### EXTRACT PROVIDED
SANDURA
JA:
This
is an appeal against a judgment of the Labour Court which set aside
an arbitral award made in favour of the appellant.
The
background facts may be tabulated conveniently as follows:
1.
The appellant (“Vimbai”) was employed by the respondent (“the
Hotel”) as a supervisor.
2.
On 18 January 2005 the Hotel wrote to Vimbai informing him that his
contract of employment had been terminated. The letter reads as
follows:
“Please
be advised that effective 1 January 2005 your employment contract
with Sheraton Harare Hotel and Towers has been terminated. You are no
longer required to register for duty physically, on standby or in any
other form.
The
decision has been taken by management as a last resort after futile
attempts to resolve the matter amicably and through further attempts
to settle the matter through arbitration. Management and yourself are
of the opinion that the employment relationship has deteriorated to
non-productive levels.
As
a way forward, Sheraton Harare Hotel is willing to resolve the matter
through arbitration provided both parties agree on terms of reference
to be presented before the arbitrator.”
3.
Vimbai took the letter to his trade union, the Zimbabwe Catering and
Hotel Workers Union (“the Union”) which, on 20 January 2005,
wrote to the Hotel indicating that Vimbai's dismissal would be
challenged.
4.
On 21 January 2005 the Hotel wrote to the Union as follows:
“Vimbai
Mbisva's contract of employment has been terminated due to
deterioration in the working relationship between Sheraton Harare
Hotel and himself. As stated in our previous correspondence, we are
willing and able to engage in dialogue that will result in the
resolution of this matter. We are in addition willing to accept a
determination from a body with appropriate authority to settle the
matter.
The
hotel welcomes intervention from the Zimbabwe Catering and Hotel
Workers Union provided such intervention assists in a settlement of
the above matter.”
5.
Thereafter, the Union proposed that Vimbai be given a severance
package equivalent to his salary for a period of two-and-a-half
years, but the Hotel rejected that proposal.
6.
Subsequently, the Union and the Hotel entered into negotiations on
the best way forward, but the negotiations did not yield any positive
results.
7.
Then on 25 January 2005 Vimbai went to the Hotel where he signed a
Memorandum of Agreement (“the MOA”) which reads as follows:
“I
Vimbai Mbisva hereby acknowledge that I have entered into an
agreement with Sheraton Harare Hotel, under the following terms of
which I have agreed:
1.
to accept payment of the sum of Z$17,001,880.46 (Z$ seventeen million
one thousand eight hundred and eighty dollars and forty-six cents) as
full and final settlement of all claims that I have against Sheraton
Hotel Harare, its directors, subsidiaries, associated companies and
operations. I acknowledge that I have received Z$17,001,880.46 (Z$
seventeen million one thousand eight hundred and eighty dollars and
forty-six cents) in full.

### GIVEN REQUEST A
Using the judgment above, decide whether each statement agrees with it, answering yes or no and quoting the deciding words: (i) the Hotel wrote to Vimbai on 18 January 2005 to tell him his contract had been terminated; (ii) the Hotel accepted the Union's proposal of a severance package equal to two-and-a-half years' salary; (iii) Vimbai signed the MOA at the Union's offices.

### MATERIAL FOR THIS EXERCISE
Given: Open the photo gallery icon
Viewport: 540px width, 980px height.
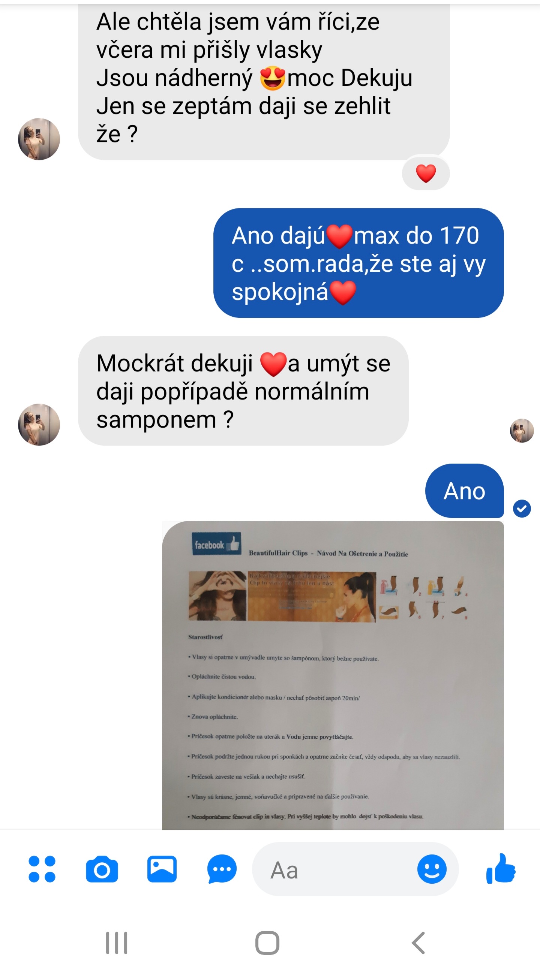Looking at the screenshot, I should click(162, 869).
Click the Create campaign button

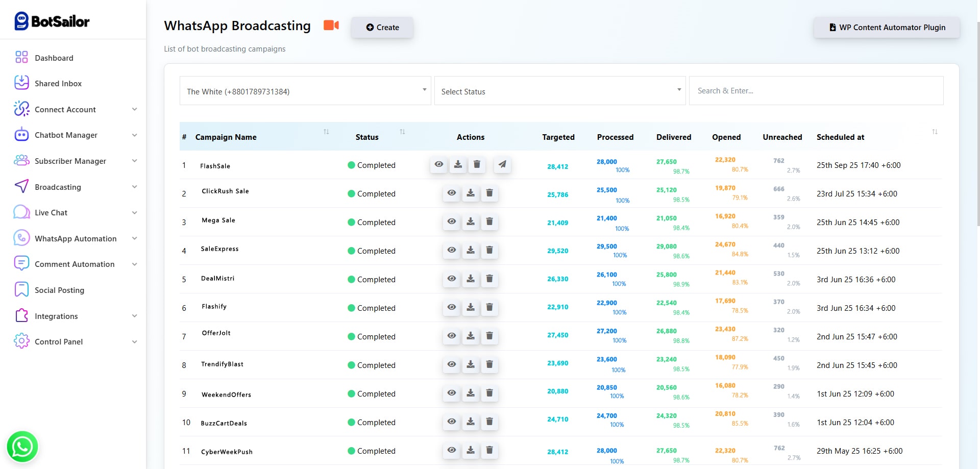(382, 28)
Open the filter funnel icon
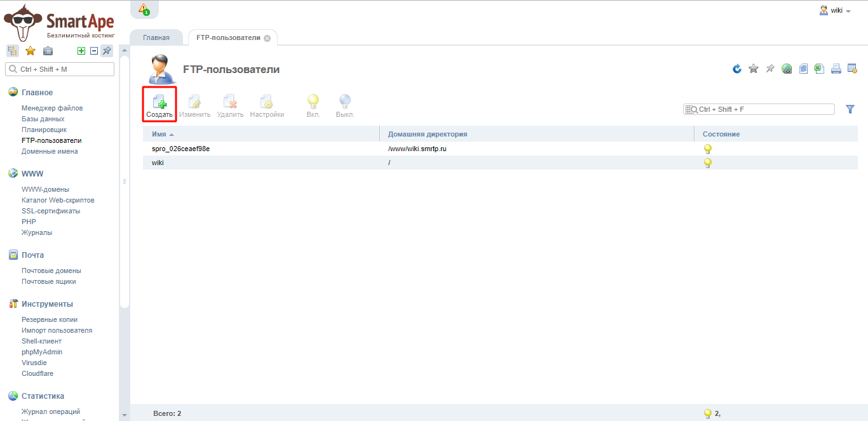The height and width of the screenshot is (421, 868). 850,109
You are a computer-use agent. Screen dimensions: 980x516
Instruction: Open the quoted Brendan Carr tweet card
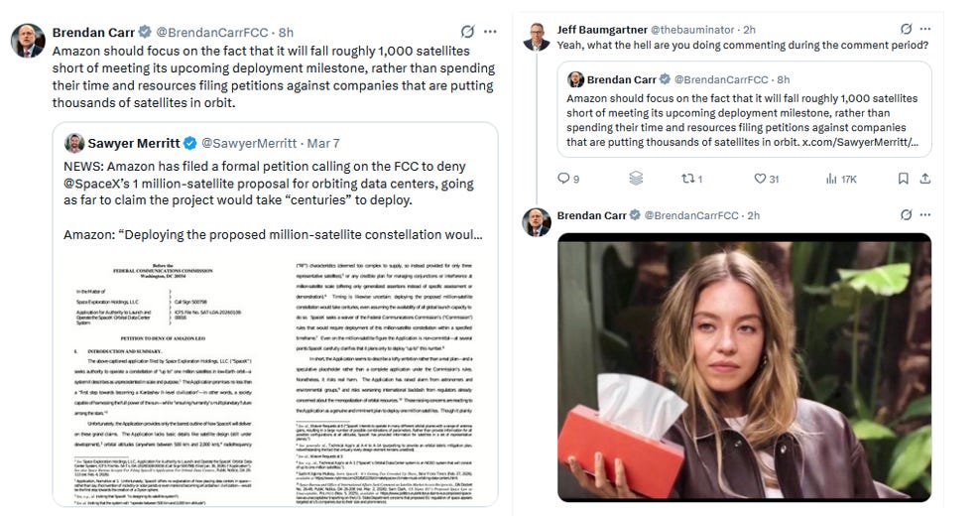[x=744, y=109]
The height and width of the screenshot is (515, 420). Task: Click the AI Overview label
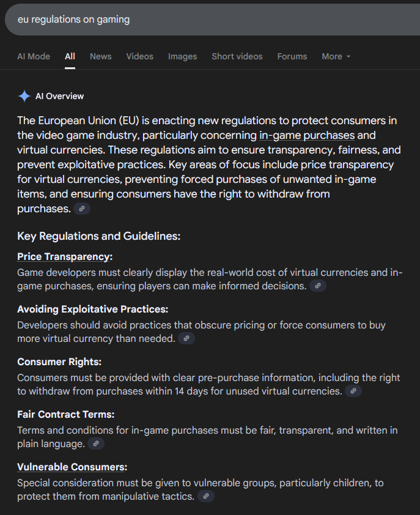59,96
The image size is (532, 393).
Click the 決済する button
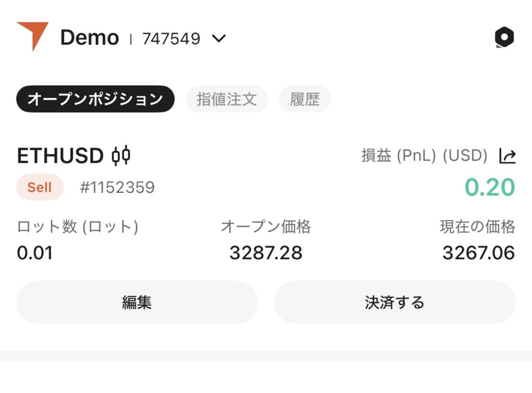pos(394,303)
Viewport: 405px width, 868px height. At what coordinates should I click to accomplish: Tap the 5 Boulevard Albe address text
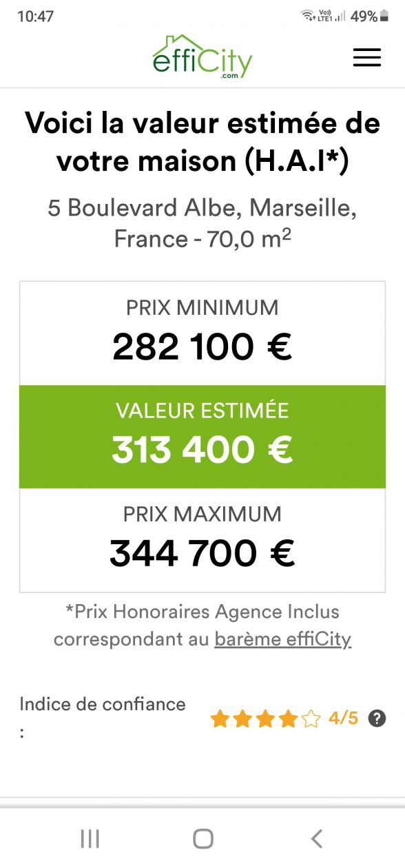coord(203,223)
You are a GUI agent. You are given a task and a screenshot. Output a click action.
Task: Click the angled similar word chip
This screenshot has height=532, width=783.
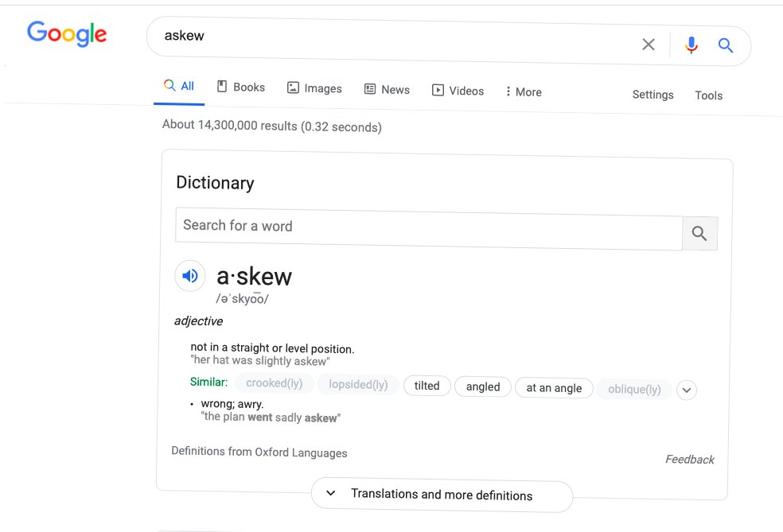click(482, 386)
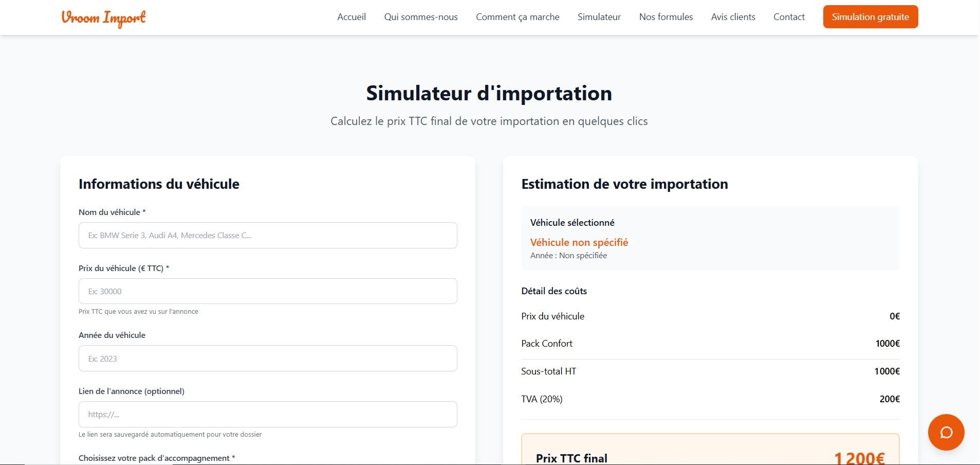The image size is (980, 465).
Task: Open Nos formules in the navbar
Action: (x=666, y=17)
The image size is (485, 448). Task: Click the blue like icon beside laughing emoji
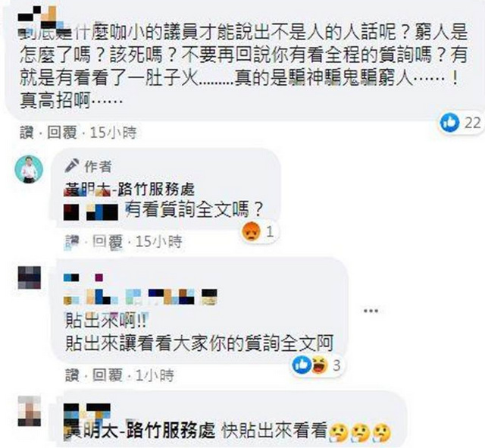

### GIVEN REQUEST B
In the rows, rewrite the part that opens with the line containing "You are a computer-use" and closes with the line containing "pos(394,303)", changing "Click" to "Select" and keeping everything else the same. Return only those lines, without the pictures.

### COMPLETE RESPONSE A
(i) Yes: "On 18 January 2005 the Hotel wrote to Vimbai informing him that his contract of employment had been terminated."
(ii) No: "but the Hotel rejected that proposal."
(iii) No: "Vimbai went to the Hotel where he signed a Memorandum of Agreement"

### COMPLETE RESPONSE B
You are a computer-use agent. Screen dimensions: 980x516
Instruction: Open the quoted Brendan Carr tweet card
[x=744, y=109]
The height and width of the screenshot is (515, 420). Task: Select the AI Overview label
59,96
The image size is (532, 393).
Select the 決済する button
pos(394,303)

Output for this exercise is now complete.